To the extent that there is a problem here, it is an operational error on the part of CAs in choosing the revocation time. When software publishers are caught red-handed signing malware and this behavior is reported to certificate authorities, it appears that CAs are setting revocation date to the time of the report, as opposed to all the way back to original issuance time of the certificate. That means signed malware still continues to validate successfully according to Authenticode policy, as long as the crooks remembered to timestamp their signatures. (Not exactly a high-bar for crooks, considering that Verisign and others also operate free, publicly accessible time-stamping services.) The paper recommends “hard-revocation” which is made-up terminology for setting revocation time all the way back to issuance time of the certificate, or more precisely the notBefore date. This is effectively saying some assertion made in the certificate was wrong to begin with and the CA should never have issued it in the first place. From a pragmatic stance, that will certainly have the intended effect of invalidating all signatures. No unsuspecting user will accidentally trust the application because of a valid signature. (Assuming of course that users are not overriding Authenticode warnings.
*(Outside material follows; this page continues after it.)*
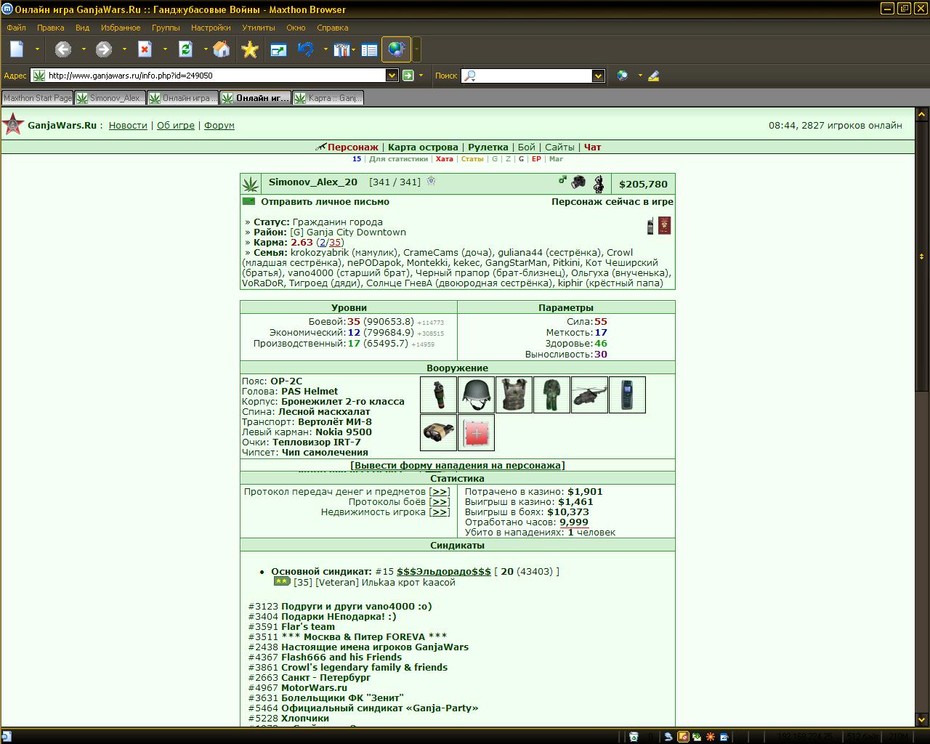This screenshot has height=744, width=930.
Task: Expand the address bar URL dropdown
Action: pyautogui.click(x=391, y=75)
Unlike the case of web-browser SSL indicators which have been studied extensively, there is comparatively little research on whether users pay attention to code-signing UI.) While that is an admirable goal, this ambitious project to combat malware by changing CAs behavior is predicated on misunderstanding of what code-signing and digital certificates stand for.
** In practice this is complicated by the difficulty of determining precise time of key-compromise and typically involves conservatively estimating on the early side.